The engines started.
Men settled into the noise with the blank patience of the transported. One private crossed himself. Another slept at once. Across from Adrian, a corporal held a tin cup between both hands as if warming them, though the air was already hot.
As the plane taxied, Adrian felt the old tightening under his ribs.
Not as violently as yesterday. Not with the same humiliating rush. But there it was—a body remembering.
He put one hand on Mercer’s duffel and let the feeling exist without naming it something cleaner.
Through the small round window he saw the strip slide by: the hangar, the fuel drums, the pale runway where a man could change his life by leaving it for two minutes. Somewhere beyond those trees, paperwork was already moving. Reports. Corrections. Objections. Perhaps Rusk would blunt what he could. Perhaps some version of the lie would survive after all. Institutions were durable that way.
But not all of it.
Not now.
The transport lifted rough and unsentimental into the morning.
Adrian did not imagine that truth had redeemed anything. The dead were still dead. Mercer was still on the wrong side of the world from the woman in the photograph, and the child who would one day wear those tiny shoes, or never wear them, would not know the shape of the seat that had mattered.
War would go on reducing men.
Files would go on trying to smooth them.
Still, the duffel remained heavy between Adrian’s boots, and the weight felt correct.
A soldier beside him shouted over the engine noise, “You all right, Major?”
Adrian looked at the man, then out the window at the shrinking strip.
After a moment he answered with the only sentence he had that did not insult the living or flatter the dead.

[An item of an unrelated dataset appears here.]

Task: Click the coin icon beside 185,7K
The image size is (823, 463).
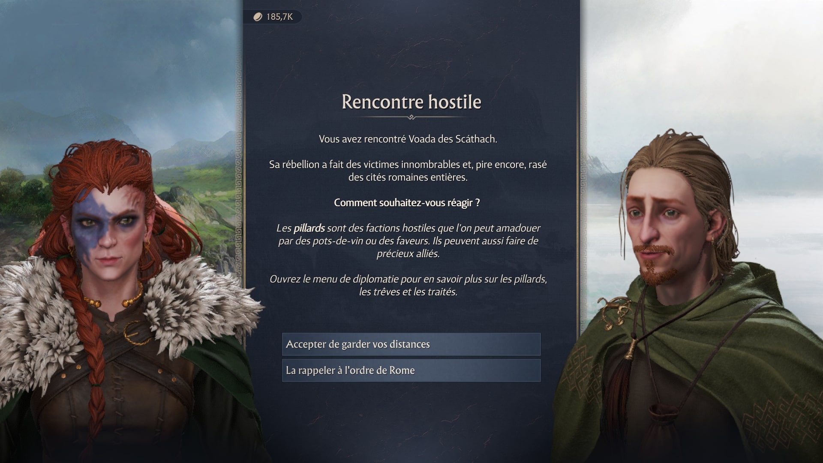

“No,” he said. “But I’m here.”
The soldier nodded as if that were sufficient.
Maybe, for now, it was.
Adrian tightened his hand around the canvas strap and kept it there as the island dropped away beneath them, carrying one man forward and another man home by the slower route of paper, cloth, metal, and a name that would not be cleaned into usefulness.
The plane flew on.
And the seat reserved for him stayed empty behind him, where it always would.